Your goal> Turn the data below into a Markdown table with two columns, No. and Line. Number each nonblank line in order and leave out blank lines.

Raw data>
-- start --

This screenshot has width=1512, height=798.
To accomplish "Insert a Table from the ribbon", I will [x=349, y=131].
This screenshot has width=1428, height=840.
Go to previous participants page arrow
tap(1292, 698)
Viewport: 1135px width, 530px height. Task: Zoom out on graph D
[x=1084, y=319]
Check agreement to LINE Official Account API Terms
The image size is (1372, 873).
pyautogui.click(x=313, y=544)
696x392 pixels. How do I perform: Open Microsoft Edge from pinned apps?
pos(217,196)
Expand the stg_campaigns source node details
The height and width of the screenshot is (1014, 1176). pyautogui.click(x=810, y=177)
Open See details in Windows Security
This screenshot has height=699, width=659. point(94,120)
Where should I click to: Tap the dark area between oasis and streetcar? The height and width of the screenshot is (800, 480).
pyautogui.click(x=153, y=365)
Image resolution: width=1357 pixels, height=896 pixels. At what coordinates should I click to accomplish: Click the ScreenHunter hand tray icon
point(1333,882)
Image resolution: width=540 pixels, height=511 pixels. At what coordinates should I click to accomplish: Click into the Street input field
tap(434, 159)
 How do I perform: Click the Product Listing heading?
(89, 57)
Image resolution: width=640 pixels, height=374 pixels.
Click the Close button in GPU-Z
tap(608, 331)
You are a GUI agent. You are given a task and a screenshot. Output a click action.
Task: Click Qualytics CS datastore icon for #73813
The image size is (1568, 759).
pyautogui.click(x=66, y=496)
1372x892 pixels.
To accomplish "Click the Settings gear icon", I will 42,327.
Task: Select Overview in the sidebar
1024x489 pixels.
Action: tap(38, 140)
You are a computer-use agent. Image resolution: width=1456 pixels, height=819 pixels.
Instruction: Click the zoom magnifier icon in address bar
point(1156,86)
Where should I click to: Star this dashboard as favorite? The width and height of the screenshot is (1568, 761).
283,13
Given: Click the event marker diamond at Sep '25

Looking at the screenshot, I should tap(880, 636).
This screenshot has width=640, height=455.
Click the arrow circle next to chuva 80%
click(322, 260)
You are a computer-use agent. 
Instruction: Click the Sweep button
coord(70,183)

-- end --

Exercise response>
| No. | Line |
|---|---|
| 1 | This screenshot has width=1512, height=798. |
| 2 | To accomplish "Insert a Table from the ribbon", I will [x=349, y=131]. |
| 3 | This screenshot has width=1428, height=840. |
| 4 | Go to previous participants page arrow |
| 5 | tap(1292, 698) |
| 6 | Viewport: 1135px width, 530px height. Task: Zoom out on graph D |
| 7 | [x=1084, y=319] |
| 8 | Check agreement to LINE Official Account API Terms |
| 9 | The image size is (1372, 873). |
| 10 | pyautogui.click(x=313, y=544) |
| 11 | 696x392 pixels. How do I perform: Open Microsoft Edge from pinned apps? |
| 12 | pos(217,196) |
| 13 | Expand the stg_campaigns source node details |
| 14 | The height and width of the screenshot is (1014, 1176). pyautogui.click(x=810, y=177) |
| 15 | Open See details in Windows Security |
| 16 | This screenshot has height=699, width=659. point(94,120) |
| 17 | Where should I click to: Tap the dark area between oasis and streetcar? The height and width of the screenshot is (800, 480). |
| 18 | pyautogui.click(x=153, y=365) |
| 19 | Image resolution: width=1357 pixels, height=896 pixels. At what coordinates should I click to accomplish: Click the ScreenHunter hand tray icon |
| 20 | point(1333,882) |
| 21 | Image resolution: width=540 pixels, height=511 pixels. At what coordinates should I click to accomplish: Click into the Street input field |
| 22 | tap(434, 159) |
| 23 |  How do I perform: Click the Product Listing heading? |
| 24 | (89, 57) |
| 25 | Image resolution: width=640 pixels, height=374 pixels. |
| 26 | Click the Close button in GPU-Z |
| 27 | tap(608, 331) |
| 28 | You are a GUI agent. You are given a task and a screenshot. Output a click action. |
| 29 | Task: Click Qualytics CS datastore icon for #73813 |
| 30 | The image size is (1568, 759). |
| 31 | pyautogui.click(x=66, y=496) |
| 32 | 1372x892 pixels. |
| 33 | To accomplish "Click the Settings gear icon", I will 42,327. |
| 34 | Task: Select Overview in the sidebar |
| 35 | 1024x489 pixels. |
| 36 | Action: tap(38, 140) |
| 37 | You are a computer-use agent. Image resolution: width=1456 pixels, height=819 pixels. |
| 38 | Instruction: Click the zoom magnifier icon in address bar |
| 39 | point(1156,86) |
| 40 | Where should I click to: Star this dashboard as favorite? The width and height of the screenshot is (1568, 761). |
| 41 | 283,13 |
| 42 | Given: Click the event marker diamond at Sep '25 |
| 43 | Looking at the screenshot, I should tap(880, 636). |
| 44 | This screenshot has width=640, height=455. |
| 45 | Click the arrow circle next to chuva 80% |
| 46 | click(322, 260) |
| 47 | You are a computer-use agent.  |
| 48 | Instruction: Click the Sweep button |
| 49 | coord(70,183) |